Transcribe each record below character for character.

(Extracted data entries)

━━━━

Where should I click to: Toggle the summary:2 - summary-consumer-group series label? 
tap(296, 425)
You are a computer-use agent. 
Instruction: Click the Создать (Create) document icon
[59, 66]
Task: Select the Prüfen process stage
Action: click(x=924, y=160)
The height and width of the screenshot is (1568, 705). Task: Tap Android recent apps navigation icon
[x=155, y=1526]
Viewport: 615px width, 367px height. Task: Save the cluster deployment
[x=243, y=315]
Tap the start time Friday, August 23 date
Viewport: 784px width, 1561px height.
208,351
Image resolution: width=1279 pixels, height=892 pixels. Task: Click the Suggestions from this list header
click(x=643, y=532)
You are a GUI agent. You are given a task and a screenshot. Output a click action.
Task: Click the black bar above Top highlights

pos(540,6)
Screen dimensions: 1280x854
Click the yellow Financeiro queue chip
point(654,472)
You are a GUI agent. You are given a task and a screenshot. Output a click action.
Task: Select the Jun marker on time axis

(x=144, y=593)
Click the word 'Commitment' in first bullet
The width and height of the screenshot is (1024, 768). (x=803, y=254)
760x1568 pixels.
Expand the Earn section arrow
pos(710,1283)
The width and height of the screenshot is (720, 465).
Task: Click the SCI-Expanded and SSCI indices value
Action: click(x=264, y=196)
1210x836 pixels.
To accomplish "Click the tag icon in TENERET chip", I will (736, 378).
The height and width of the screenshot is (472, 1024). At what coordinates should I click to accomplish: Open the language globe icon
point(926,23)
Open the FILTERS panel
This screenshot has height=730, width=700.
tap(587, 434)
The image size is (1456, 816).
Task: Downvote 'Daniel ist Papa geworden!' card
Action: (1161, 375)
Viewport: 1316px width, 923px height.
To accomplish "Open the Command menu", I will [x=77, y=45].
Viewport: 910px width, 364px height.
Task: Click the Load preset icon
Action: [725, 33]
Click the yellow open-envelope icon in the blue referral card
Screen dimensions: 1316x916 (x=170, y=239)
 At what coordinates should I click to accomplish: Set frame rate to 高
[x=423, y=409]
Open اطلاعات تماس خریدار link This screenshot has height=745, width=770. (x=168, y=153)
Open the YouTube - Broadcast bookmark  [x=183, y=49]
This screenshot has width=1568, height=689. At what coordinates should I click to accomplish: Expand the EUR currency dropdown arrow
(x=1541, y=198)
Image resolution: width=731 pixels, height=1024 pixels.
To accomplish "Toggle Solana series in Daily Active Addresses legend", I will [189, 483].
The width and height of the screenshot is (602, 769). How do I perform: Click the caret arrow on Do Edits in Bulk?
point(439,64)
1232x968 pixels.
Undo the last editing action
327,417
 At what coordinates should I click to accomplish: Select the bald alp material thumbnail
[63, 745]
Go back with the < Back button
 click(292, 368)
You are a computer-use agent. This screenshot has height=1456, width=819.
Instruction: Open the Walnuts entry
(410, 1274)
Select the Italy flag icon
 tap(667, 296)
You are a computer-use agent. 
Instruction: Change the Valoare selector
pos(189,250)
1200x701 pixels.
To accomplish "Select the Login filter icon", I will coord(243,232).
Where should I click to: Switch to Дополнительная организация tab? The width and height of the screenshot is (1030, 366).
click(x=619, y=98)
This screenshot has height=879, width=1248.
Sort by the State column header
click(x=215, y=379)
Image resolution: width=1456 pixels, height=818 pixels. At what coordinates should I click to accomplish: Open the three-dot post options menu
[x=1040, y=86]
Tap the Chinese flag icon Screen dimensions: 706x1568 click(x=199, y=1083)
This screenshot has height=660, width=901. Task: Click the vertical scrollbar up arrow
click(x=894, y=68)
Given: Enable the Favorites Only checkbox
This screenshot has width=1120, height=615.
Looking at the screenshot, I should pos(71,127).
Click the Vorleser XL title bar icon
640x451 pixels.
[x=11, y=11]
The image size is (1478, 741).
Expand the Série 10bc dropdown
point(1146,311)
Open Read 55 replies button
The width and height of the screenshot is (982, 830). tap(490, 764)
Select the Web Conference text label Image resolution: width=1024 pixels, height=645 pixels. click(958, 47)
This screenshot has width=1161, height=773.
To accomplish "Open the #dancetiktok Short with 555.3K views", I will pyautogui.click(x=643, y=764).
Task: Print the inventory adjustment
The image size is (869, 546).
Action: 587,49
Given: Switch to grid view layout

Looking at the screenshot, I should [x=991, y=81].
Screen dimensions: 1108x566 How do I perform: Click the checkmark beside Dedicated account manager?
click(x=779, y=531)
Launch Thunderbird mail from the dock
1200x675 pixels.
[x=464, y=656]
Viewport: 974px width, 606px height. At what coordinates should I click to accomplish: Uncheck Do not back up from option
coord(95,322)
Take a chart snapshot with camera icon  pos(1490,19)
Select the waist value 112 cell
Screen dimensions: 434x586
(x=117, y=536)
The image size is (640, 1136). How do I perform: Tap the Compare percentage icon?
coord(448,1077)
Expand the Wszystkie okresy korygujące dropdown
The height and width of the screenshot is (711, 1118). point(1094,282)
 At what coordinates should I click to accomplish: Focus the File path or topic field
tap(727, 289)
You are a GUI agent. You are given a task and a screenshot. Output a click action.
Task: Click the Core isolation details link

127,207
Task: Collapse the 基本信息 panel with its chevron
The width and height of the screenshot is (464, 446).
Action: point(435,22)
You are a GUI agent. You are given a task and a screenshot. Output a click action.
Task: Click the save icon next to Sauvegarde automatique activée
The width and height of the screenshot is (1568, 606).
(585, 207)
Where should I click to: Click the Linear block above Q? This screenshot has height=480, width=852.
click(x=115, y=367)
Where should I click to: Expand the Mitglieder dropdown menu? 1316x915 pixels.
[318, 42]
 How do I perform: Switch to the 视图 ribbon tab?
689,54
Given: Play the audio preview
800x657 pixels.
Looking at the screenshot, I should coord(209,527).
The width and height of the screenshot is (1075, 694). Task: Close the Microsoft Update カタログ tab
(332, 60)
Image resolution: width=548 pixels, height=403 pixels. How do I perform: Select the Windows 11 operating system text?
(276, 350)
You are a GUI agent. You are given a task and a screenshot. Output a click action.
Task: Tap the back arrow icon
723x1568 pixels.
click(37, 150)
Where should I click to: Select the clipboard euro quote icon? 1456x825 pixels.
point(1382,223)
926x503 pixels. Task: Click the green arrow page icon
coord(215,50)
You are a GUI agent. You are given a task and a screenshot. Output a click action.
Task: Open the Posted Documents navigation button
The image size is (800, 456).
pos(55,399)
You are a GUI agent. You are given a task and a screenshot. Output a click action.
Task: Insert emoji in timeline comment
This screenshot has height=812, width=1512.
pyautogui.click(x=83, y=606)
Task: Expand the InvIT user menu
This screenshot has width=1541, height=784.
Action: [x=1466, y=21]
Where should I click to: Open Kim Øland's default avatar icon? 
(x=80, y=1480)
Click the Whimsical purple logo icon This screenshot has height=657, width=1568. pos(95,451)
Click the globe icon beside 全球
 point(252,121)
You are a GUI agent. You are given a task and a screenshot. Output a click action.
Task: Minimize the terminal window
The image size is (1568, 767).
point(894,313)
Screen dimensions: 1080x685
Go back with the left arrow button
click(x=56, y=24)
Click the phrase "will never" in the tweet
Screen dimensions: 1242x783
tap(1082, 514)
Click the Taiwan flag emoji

━━━━

Result for this task
Where should I click to: Toggle the summary:2 - summary-consumer-group series label? 
tap(296, 425)
You are a computer-use agent. 
Instruction: Click the Создать (Create) document icon
[59, 66]
Task: Select the Prüfen process stage
Action: click(x=924, y=160)
The height and width of the screenshot is (1568, 705). Task: Tap Android recent apps navigation icon
[x=155, y=1526]
Viewport: 615px width, 367px height. Task: Save the cluster deployment
[x=243, y=315]
Tap the start time Friday, August 23 date
Viewport: 784px width, 1561px height.
208,351
Image resolution: width=1279 pixels, height=892 pixels. Task: Click the Suggestions from this list header
click(x=643, y=532)
You are a GUI agent. You are given a task and a screenshot. Output a click action.
Task: Click the black bar above Top highlights

pos(540,6)
Screen dimensions: 1280x854
Click the yellow Financeiro queue chip
point(654,472)
You are a GUI agent. You are given a task and a screenshot. Output a click action.
Task: Select the Jun marker on time axis

(x=144, y=593)
Click the word 'Commitment' in first bullet
The width and height of the screenshot is (1024, 768). (x=803, y=254)
760x1568 pixels.
Expand the Earn section arrow
pos(710,1283)
The width and height of the screenshot is (720, 465).
Task: Click the SCI-Expanded and SSCI indices value
Action: click(x=264, y=196)
1210x836 pixels.
To accomplish "Click the tag icon in TENERET chip", I will (736, 378).
The height and width of the screenshot is (472, 1024). At what coordinates should I click to accomplish: Open the language globe icon
point(926,23)
Open the FILTERS panel
This screenshot has height=730, width=700.
tap(587, 434)
The image size is (1456, 816).
Task: Downvote 'Daniel ist Papa geworden!' card
Action: (1161, 375)
Viewport: 1316px width, 923px height.
To accomplish "Open the Command menu", I will [x=77, y=45].
Viewport: 910px width, 364px height.
Task: Click the Load preset icon
Action: [725, 33]
Click the yellow open-envelope icon in the blue referral card
Screen dimensions: 1316x916 (x=170, y=239)
 At what coordinates should I click to accomplish: Set frame rate to 高
[x=423, y=409]
Open اطلاعات تماس خریدار link This screenshot has height=745, width=770. (x=168, y=153)
Open the YouTube - Broadcast bookmark  [x=183, y=49]
This screenshot has width=1568, height=689. At what coordinates should I click to accomplish: Expand the EUR currency dropdown arrow
(x=1541, y=198)
Image resolution: width=731 pixels, height=1024 pixels.
To accomplish "Toggle Solana series in Daily Active Addresses legend", I will [189, 483].
The width and height of the screenshot is (602, 769). How do I perform: Click the caret arrow on Do Edits in Bulk?
point(439,64)
1232x968 pixels.
Undo the last editing action
327,417
 At what coordinates should I click to accomplish: Select the bald alp material thumbnail
[63, 745]
Go back with the < Back button
 click(292, 368)
You are a computer-use agent. This screenshot has height=1456, width=819.
Instruction: Open the Walnuts entry
(410, 1274)
Select the Italy flag icon
 tap(667, 296)
You are a computer-use agent. 
Instruction: Change the Valoare selector
pos(189,250)
1200x701 pixels.
To accomplish "Select the Login filter icon", I will coord(243,232).
Where should I click to: Switch to Дополнительная организация tab? The width and height of the screenshot is (1030, 366).
click(x=619, y=98)
This screenshot has height=879, width=1248.
Sort by the State column header
click(x=215, y=379)
Image resolution: width=1456 pixels, height=818 pixels. At what coordinates should I click to accomplish: Open the three-dot post options menu
[x=1040, y=86]
Tap the Chinese flag icon Screen dimensions: 706x1568 click(x=199, y=1083)
This screenshot has height=660, width=901. Task: Click the vertical scrollbar up arrow
click(x=894, y=68)
Given: Enable the Favorites Only checkbox
This screenshot has width=1120, height=615.
Looking at the screenshot, I should pos(71,127).
Click the Vorleser XL title bar icon
640x451 pixels.
[x=11, y=11]
The image size is (1478, 741).
Expand the Série 10bc dropdown
point(1146,311)
Open Read 55 replies button
The width and height of the screenshot is (982, 830). tap(490, 764)
Select the Web Conference text label Image resolution: width=1024 pixels, height=645 pixels. click(958, 47)
This screenshot has width=1161, height=773.
To accomplish "Open the #dancetiktok Short with 555.3K views", I will pyautogui.click(x=643, y=764).
Task: Print the inventory adjustment
The image size is (869, 546).
Action: 587,49
Given: Switch to grid view layout

Looking at the screenshot, I should [x=991, y=81].
Screen dimensions: 1108x566 How do I perform: Click the checkmark beside Dedicated account manager?
click(x=779, y=531)
Launch Thunderbird mail from the dock
1200x675 pixels.
[x=464, y=656]
Viewport: 974px width, 606px height. At what coordinates should I click to accomplish: Uncheck Do not back up from option
coord(95,322)
Take a chart snapshot with camera icon  pos(1490,19)
Select the waist value 112 cell
Screen dimensions: 434x586
(x=117, y=536)
The image size is (640, 1136). How do I perform: Tap the Compare percentage icon?
coord(448,1077)
Expand the Wszystkie okresy korygujące dropdown
The height and width of the screenshot is (711, 1118). point(1094,282)
 At what coordinates should I click to accomplish: Focus the File path or topic field
tap(727, 289)
You are a GUI agent. You are given a task and a screenshot. Output a click action.
Task: Click the Core isolation details link

127,207
Task: Collapse the 基本信息 panel with its chevron
The width and height of the screenshot is (464, 446).
Action: point(435,22)
You are a GUI agent. You are given a task and a screenshot. Output a click action.
Task: Click the save icon next to Sauvegarde automatique activée
The width and height of the screenshot is (1568, 606).
(585, 207)
Where should I click to: Click the Linear block above Q? This screenshot has height=480, width=852.
click(x=115, y=367)
Where should I click to: Expand the Mitglieder dropdown menu? 1316x915 pixels.
[318, 42]
 How do I perform: Switch to the 视图 ribbon tab?
689,54
Given: Play the audio preview
800x657 pixels.
Looking at the screenshot, I should coord(209,527).
The width and height of the screenshot is (1075, 694). Task: Close the Microsoft Update カタログ tab
(332, 60)
Image resolution: width=548 pixels, height=403 pixels. How do I perform: Select the Windows 11 operating system text?
(276, 350)
You are a GUI agent. You are given a task and a screenshot. Output a click action.
Task: Tap the back arrow icon
723x1568 pixels.
click(37, 150)
Where should I click to: Select the clipboard euro quote icon? 1456x825 pixels.
point(1382,223)
926x503 pixels. Task: Click the green arrow page icon
coord(215,50)
You are a GUI agent. You are given a task and a screenshot. Output a click action.
Task: Open the Posted Documents navigation button
The image size is (800, 456).
pos(55,399)
You are a GUI agent. You are given a task and a screenshot. Output a click action.
Task: Insert emoji in timeline comment
This screenshot has height=812, width=1512.
pyautogui.click(x=83, y=606)
Task: Expand the InvIT user menu
This screenshot has width=1541, height=784.
Action: [x=1466, y=21]
Where should I click to: Open Kim Øland's default avatar icon? 
(x=80, y=1480)
Click the Whimsical purple logo icon This screenshot has height=657, width=1568. pos(95,451)
Click the globe icon beside 全球
 point(252,121)
You are a GUI agent. You are given a task and a screenshot. Output a click action.
Task: Minimize the terminal window
The image size is (1568, 767).
point(894,313)
Screen dimensions: 1080x685
Go back with the left arrow button
click(x=56, y=24)
Click the phrase "will never" in the tweet
Screen dimensions: 1242x783
tap(1082, 514)
Click the Taiwan flag emoji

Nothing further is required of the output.